La pétition cite les chiffres du recensement de 2011 pour montrer que les hindous sont une minorité dans six États – Mizoram (2,75 %), Nagaland (8,75 %), Meghalaya (11,53 %), Arunachal Pradesh (29 %), Manipur (31,39 %), Pendjab (38,40 %) — et dans les territoires de l'Union du Jammu-et-Cachemire (28,44 %) et Lakshadweep (2,5 pour cent).

« Les hindous sont les véritables minorités du Laddakh, du Mizoram, du Lakshadweep, du Cachemire, du Nagaland, du Meghalaya, de l'Arunachal Pradesh, du Pendjab et du Manipur. Mais leurs droits de minorité sont détournés illégalement et arbitrairement, car ni le Centre ni les États ne les ont notifiés en tant que minorités. Les hindous sont privés de leurs droits fondamentaux et des protections garanties par l'article 29-30 », a fait valoir le pétitionnaire, représenté par l'avocat principal C S Vaidyanathan.

Acceptant la demande du requérant, la cour suprême a transféré à elle-même des requêtes similaires contre la loi sur la Commission nationale pour les minorités des hautes cours de Gauhati, Meghalaya et Delhi.

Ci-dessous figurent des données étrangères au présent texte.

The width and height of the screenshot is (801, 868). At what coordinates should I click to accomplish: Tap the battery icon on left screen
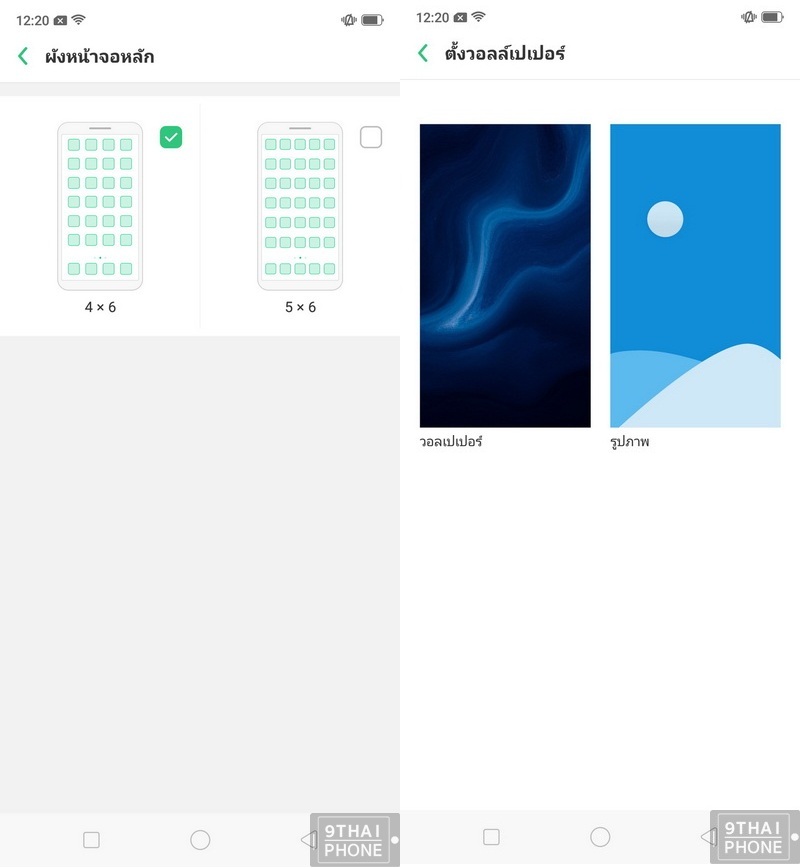coord(372,20)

Le requérant a également fait valoir que les chrétiens sont considérés comme une minorité bien qu'ils soient majoritaires au Mizoram, au Meghalaya et au Nagaland, et qu'ils aient des populations considérables dans l'Arunachal Pradesh, Goa, le Kerala, le Manipur, le Tamil Nadu et le Bengale occidental. De même, les sikhs sont également traités comme une communauté minoritaire bien qu'ils soient majoritaires au Pendjab et forment une partie importante des populations à Delhi, Chandigarh et Haryana. Les musulmans, qui sont majoritaires au Lakshadweep et au Jammu-et-Cachemire et ont une représentation significative dans l'Assam, le Bengale occidental, le Kerala, l'Uttar Pradesh et le Bihar, sont également considérés comme une communauté minoritaire, a déclaré le pétitionnaire.